“My driver’s licence hit a pothole”


The potholes in our roads are simply unreal. On the way to work the other day my lift-share colleague chortled and pointed across an intersection at a white car on the other side of the road: “Look, he’s in a pothole!” Sure enough, the white car had one back wheel embedded in a hole, his whole car at an angle as a result. We watched as the driver very carefully accelerated and climbed out before proceeding, completely unaffected but giving us a smile as he passed.

Smart guy! He obviously does what many of us do, and approaches every puddle in the road as a potential lake and goes through them slowly and carefully. Who knows what craters lurk beneath! So, he slowly goes into them, and he can slowly emerge.

Others are not so smart. I drove past a car the other day which had 5 minutes earlier screamed past me dodging potholes into oncoming traffic and terrifying everyone else on the road. I couldn’t help but feel slightly gratified, even giving a cheeky grin and a cheery wave, as I passed him further down the road where he was mournfully surveying a tyre as flat as a pancake from being whacked on the sharp edges of a pothole.

Potholes have been a recurring problem the last few years, but are much much worse this year because of the amount of rain we’ve had. Car tyres are expensive to replace and hard to come by, so people swerve like lunatics, protecting their vehicles before they protect their (and our) lives. It is literally real-life dodgems.

This year we can add the joys of power cuts to the driving experience. Imagine a combination of potholes and no robots (traffic lights) working!

The fools who slam across the roads at all angles avoiding potholes are the same fools who hold their breath and foot-flat through blank robots. (Unlike my work colleague, who inches to the edge of the intersection.) I don’t know where people keep their brains and driving experience. It’s almost as if their driving skills deteriorate proportionately with the roads.

Frankly, I just want to stay alive, but it sometimes feels as if the road forces are conspiring against me.

I had to add another ‘how to survive’ traffic tip to my long mental list yesterday: I happily drove towards a green light and was going through (fortunately slowly because of the potholes) when a fancy car swooped past me, narrowly missing my bumper. He slowed down and stuck his head out the window and yelled at me:. “You %^& fool! Where did you buy your licence!! Then he revved his engine and stormed off.

I was stunned: “What did I do wrong???”

It was only when I realised more cars were hurtling towards me that I decided I’d better reverse out of the intersection and get out of their way. And it was then that I noticed that while my side was showing ‘green for go’, their side was totally blank. All the cars coming towards me at speed were assuming the lights were not working and doing the usual foot-flat through the lights. I had naively driven right into the storm.

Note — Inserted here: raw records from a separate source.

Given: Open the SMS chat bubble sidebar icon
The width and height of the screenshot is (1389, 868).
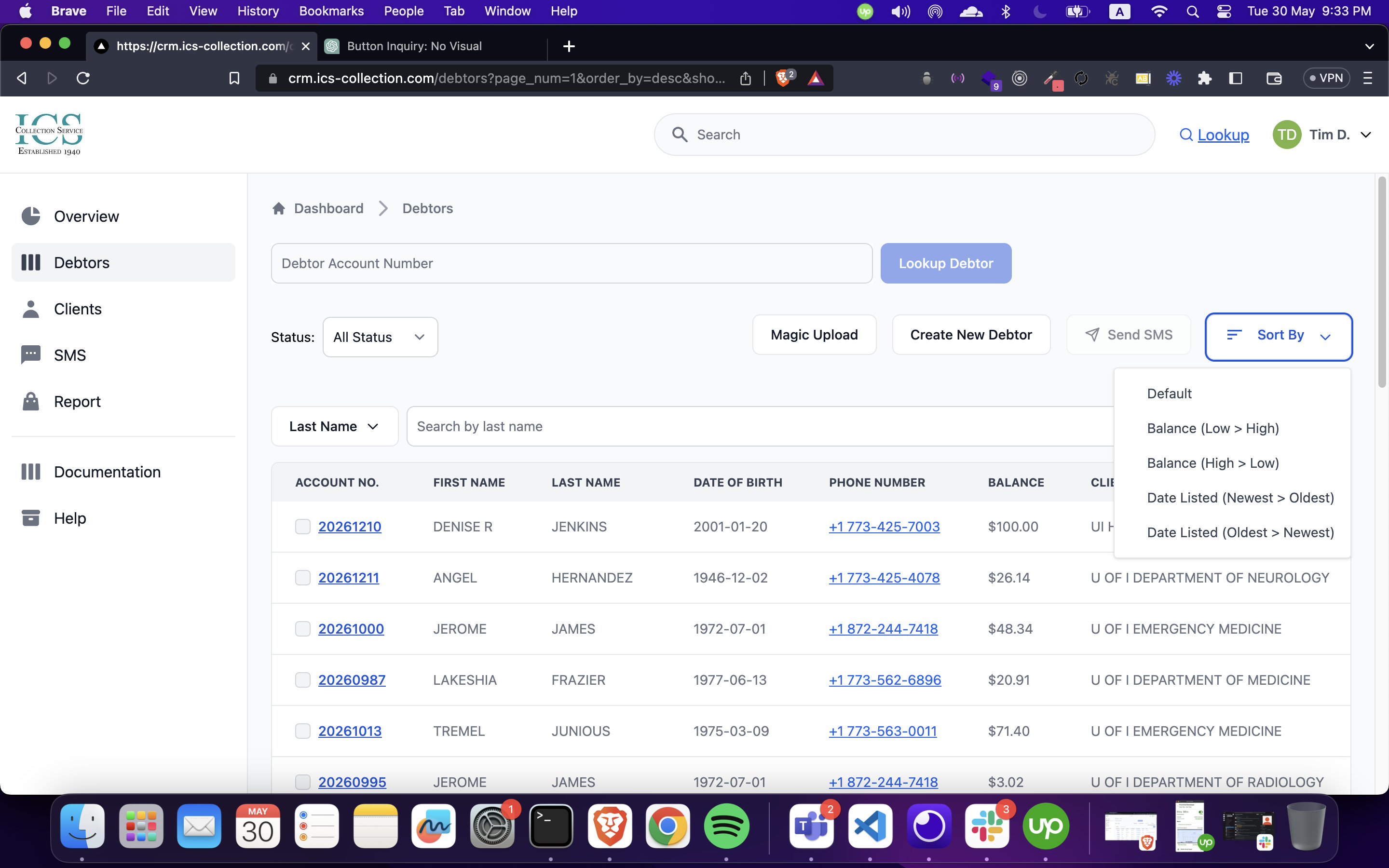Looking at the screenshot, I should 31,355.
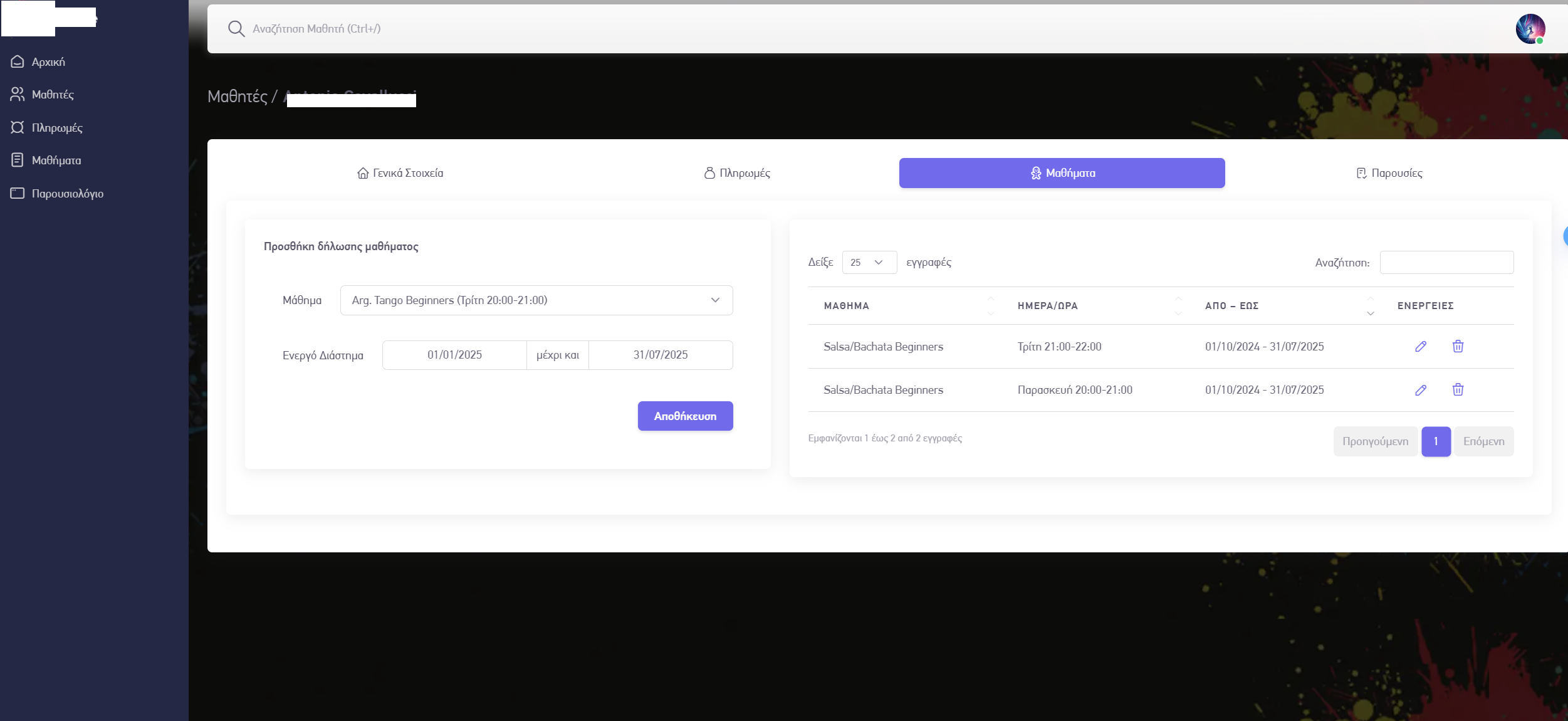Open Αρχική from the sidebar
Viewport: 1568px width, 721px height.
[x=48, y=62]
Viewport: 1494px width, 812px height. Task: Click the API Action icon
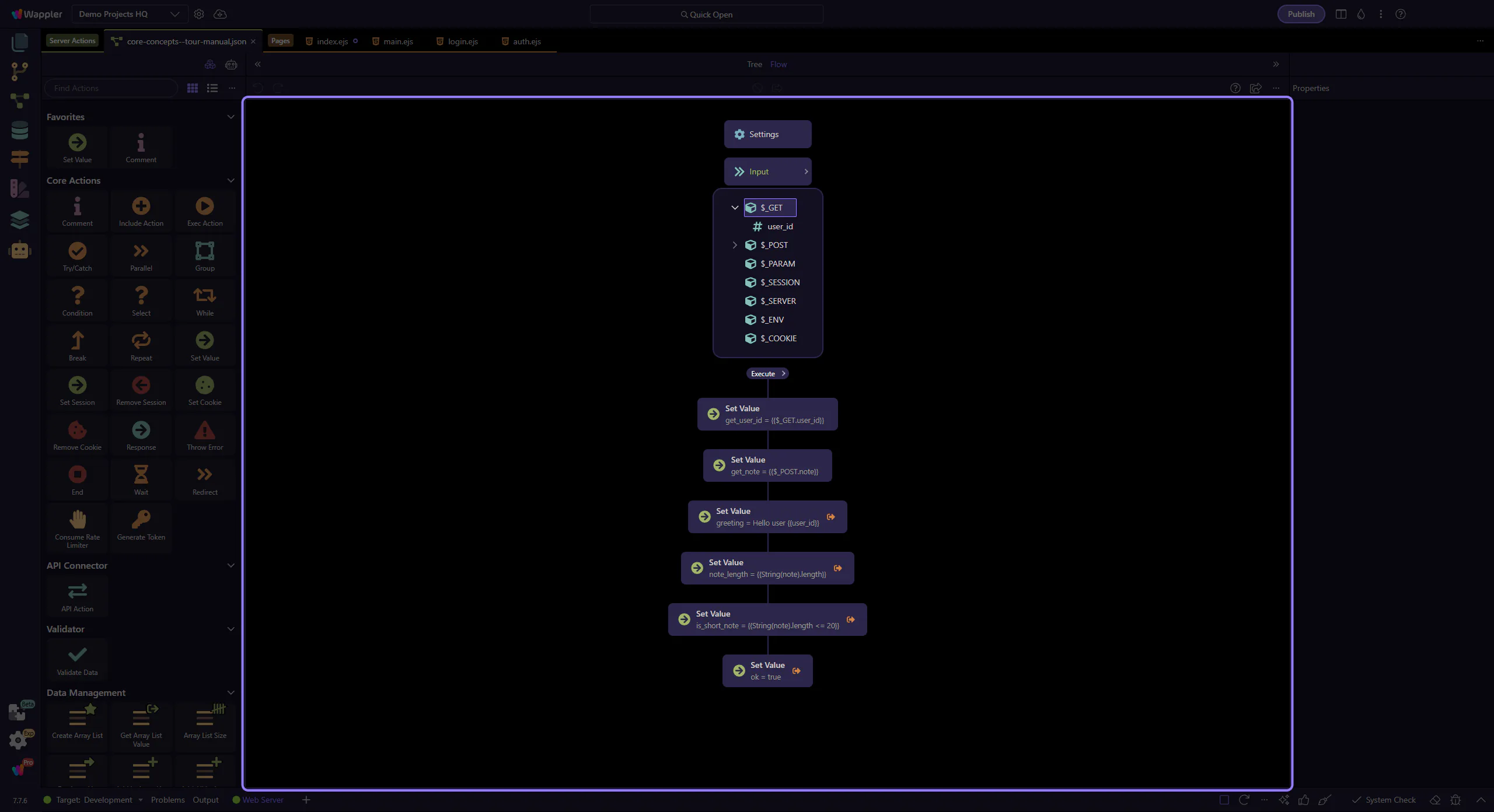(x=77, y=592)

So my list now goes as follows:

  1. Watch the potholes and be vigilant for those dodging the potholes
  2. Go through non-working traffic lights very very carefully
  3. Approach WORKING traffic lights with extreme caution, because you never know when it’s just an illusion.

But this morning I felt I had seen it all: Bulawayo has very wide roads; two lanes going in one direction and two in the other. I was carefully manouvering my way into town when I came across two cars stopped dead square in the middle of the road with a full empty lane in between them. They were going in opposite directions so the drivers’ windows were alongside each other, the two guys hanging out their respective window having a lengthy chat, oblivious to the cars navigating their way around the outside to try and get past and carry on into town.

I was doing the same careful crawl past when the car behind me, clearly infuriated by the chat and my tortoise-like driving style, accelerated hard, swerved out from behind me and stormed through the middle of the two parked cars, rudely interrupting their chat. It was a tight squeeze: I half expected to see two noses hanging off the middle car’s side mirrors!

I carried on past but looked back in time to see two men angrily waving their fists with indignation at the car that had the audacity to… erm.. drive down the road. I couldn’t help but laugh my head off and I was still laughing when I got to town. I very very rarely have this particular thought, but this morning the words ‘Only in Africa’ felt amusing, relevant and appropriate.